WRITTEN REQUEST A — Give the records between the line holding "This screenshot has height=1400, width=2576." and the line holding "center [1835, 942].", inclusive, as a JSON list of strings with one string per line and blank lines omitted.

Welcome to the forum. Many here have a similar attitude towards music ranking, as you may see from other threads. Normally I have no trouble ranking works, but here I'm just not sure I can really separate Schumann, Schubert, Brahms, and Dvorak. Even the Franck and Shostakovich are wonderful.


----------



## poconoron

Uh oh. Oops.


----------



## PetrB

JAKE WYB said:


> I think it is good to have a discussion - a poll simply gets the conversation going especially when some good ones gets missed off such as the *MARTINU 2*ND and the conversation gets going from there - whats stopping people from simply joining in the conversation?


Why not just start a conversation on the repertoire for this genre, then? I've lately given up on any joy in the polls, because if they are not exactly a 'junior corner,' they are invariably a somewhat empirical repeated list of THE USUAL SUSPECTS, and that is not really informative nor a great dialogue starter, imo.

There are many very fine works absent from 'the list,' [The _Morton Feldman Piano and String Quartet_, for one] as always in each OP poll list... a "trickle effect" of additions here and there through a thread does not add up to a readily readable, or informative, list.


----------



## xuantu

PetrB said:


> Why not just start a conversation on the repertoire for this genre, then? I've lately given up on any joy in the polls, because if they are not exactly a 'junior corner,' they are invariably a somewhat empirical repeated list of THE USUAL SUSPECTS, and that is not really informative nor a great dialogue starter, imo.
> 
> There are many very fine works absent from 'the list,' [The _Morton Feldman Piano and String Quartet_, for one] as always in each OP poll list... a "trickle effect" of additions here and there through a thread does not add up to a readily readable, or informative, list.


Not that I don't appreciate new additions to the original poll list, but I am just as interested to know: are the works in the list fine examples (or indeed important essays) of the genre?

What you said about polls is not necessarily wrong. The format does not naturally encourage good conversations about the repertoire because most people focus more on the vote and not on the talk. But it has the potential to draw good conversations if people are willing to share their enthusiasms and knowledge about the topic. I think by now most TC surfers should realize that the point of launching or taking a 'greatest-in-the-genre' poll does not need to be getting a final winner. What it can be, however, is to push people and to get ourselves pushed to elaborate (however briefly) on our thoughts on the works that we love. Hopefully, the knowledgeable parties won't get bored in the process, and the undereducated get to enhance their listening experiences after their visit. I understand that there is a gap between beginners and senior music lovers or even the professionals, and the latter would often wish to be 'active in a higher sphere (quoting the libretto of Ades' 'The Tempest')'. But hey, people in all sorts of sciences and arts departments are doing community outreach. Why can't TC polls be a medium for classical music outreach?

SOURCE MATERIAL —
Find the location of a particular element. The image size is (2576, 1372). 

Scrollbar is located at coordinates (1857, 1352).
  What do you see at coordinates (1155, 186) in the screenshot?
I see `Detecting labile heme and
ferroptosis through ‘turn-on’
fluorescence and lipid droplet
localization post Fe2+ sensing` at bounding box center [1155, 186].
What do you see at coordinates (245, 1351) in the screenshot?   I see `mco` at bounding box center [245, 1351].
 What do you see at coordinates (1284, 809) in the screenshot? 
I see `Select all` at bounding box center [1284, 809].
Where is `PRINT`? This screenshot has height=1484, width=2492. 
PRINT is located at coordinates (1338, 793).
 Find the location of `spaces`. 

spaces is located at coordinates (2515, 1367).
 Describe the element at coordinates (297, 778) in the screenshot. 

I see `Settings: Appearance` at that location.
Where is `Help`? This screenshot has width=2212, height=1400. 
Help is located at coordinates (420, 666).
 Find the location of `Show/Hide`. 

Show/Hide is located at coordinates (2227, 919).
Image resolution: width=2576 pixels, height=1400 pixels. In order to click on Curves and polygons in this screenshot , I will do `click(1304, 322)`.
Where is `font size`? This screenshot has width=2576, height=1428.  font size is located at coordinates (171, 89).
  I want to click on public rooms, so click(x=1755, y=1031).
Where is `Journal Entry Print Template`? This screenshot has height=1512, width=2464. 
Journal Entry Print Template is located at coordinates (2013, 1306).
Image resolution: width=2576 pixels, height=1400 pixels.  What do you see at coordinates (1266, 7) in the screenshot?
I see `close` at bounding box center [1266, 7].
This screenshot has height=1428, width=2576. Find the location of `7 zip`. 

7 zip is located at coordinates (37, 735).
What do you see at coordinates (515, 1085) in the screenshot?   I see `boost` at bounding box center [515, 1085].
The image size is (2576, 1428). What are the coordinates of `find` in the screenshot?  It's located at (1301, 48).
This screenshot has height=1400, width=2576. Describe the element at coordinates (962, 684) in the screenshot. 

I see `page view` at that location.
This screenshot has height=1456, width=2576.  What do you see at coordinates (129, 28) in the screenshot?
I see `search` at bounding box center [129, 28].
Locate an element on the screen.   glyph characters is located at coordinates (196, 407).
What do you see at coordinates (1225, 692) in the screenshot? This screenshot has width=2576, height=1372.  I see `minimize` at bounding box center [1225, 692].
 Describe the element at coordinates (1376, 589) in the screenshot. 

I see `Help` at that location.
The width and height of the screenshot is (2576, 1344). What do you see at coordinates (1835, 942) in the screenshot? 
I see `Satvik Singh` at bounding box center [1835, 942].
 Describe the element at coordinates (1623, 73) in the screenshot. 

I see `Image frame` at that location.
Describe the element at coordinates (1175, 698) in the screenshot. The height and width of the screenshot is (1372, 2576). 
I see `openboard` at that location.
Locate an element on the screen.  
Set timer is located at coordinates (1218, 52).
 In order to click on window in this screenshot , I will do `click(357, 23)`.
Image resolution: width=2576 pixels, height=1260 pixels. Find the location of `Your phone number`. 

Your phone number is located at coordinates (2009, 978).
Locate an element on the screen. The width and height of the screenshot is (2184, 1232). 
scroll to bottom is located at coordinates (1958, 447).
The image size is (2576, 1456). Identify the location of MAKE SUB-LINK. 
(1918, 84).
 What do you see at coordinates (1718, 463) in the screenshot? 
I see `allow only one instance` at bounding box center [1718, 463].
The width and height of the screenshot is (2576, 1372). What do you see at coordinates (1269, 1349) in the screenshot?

WRITTEN REQUEST B — Edit the forum thread passage between "Welcome to the" and "Shostakovich are wonderful.", inclusive, and replace "Brahms" with "Mendelssohn".

WORKED ANSWER A —
[
  "This screenshot has height=1400, width=2576. Describe the element at coordinates (962, 684) in the screenshot. ",
  "I see `page view` at that location.",
  "This screenshot has height=1456, width=2576.  What do you see at coordinates (129, 28) in the screenshot?",
  "I see `search` at bounding box center [129, 28].",
  "Locate an element on the screen.   glyph characters is located at coordinates (196, 407).",
  "What do you see at coordinates (1225, 692) in the screenshot? This screenshot has width=2576, height=1372.  I see `minimize` at bounding box center [1225, 692].",
  " Describe the element at coordinates (1376, 589) in the screenshot. ",
  "I see `Help` at that location.",
  "The width and height of the screenshot is (2576, 1344). What do you see at coordinates (1835, 942) in the screenshot? ",
  "I see `Satvik Singh` at bounding box center [1835, 942]."
]

WORKED ANSWER B —
Welcome to the forum. Many here have a similar attitude towards music ranking, as you may see from other threads. Normally I have no trouble ranking works, but here I'm just not sure I can really separate Schumann, Schubert, Mendelssohn, and Dvorak. Even the Franck and Shostakovich are wonderful.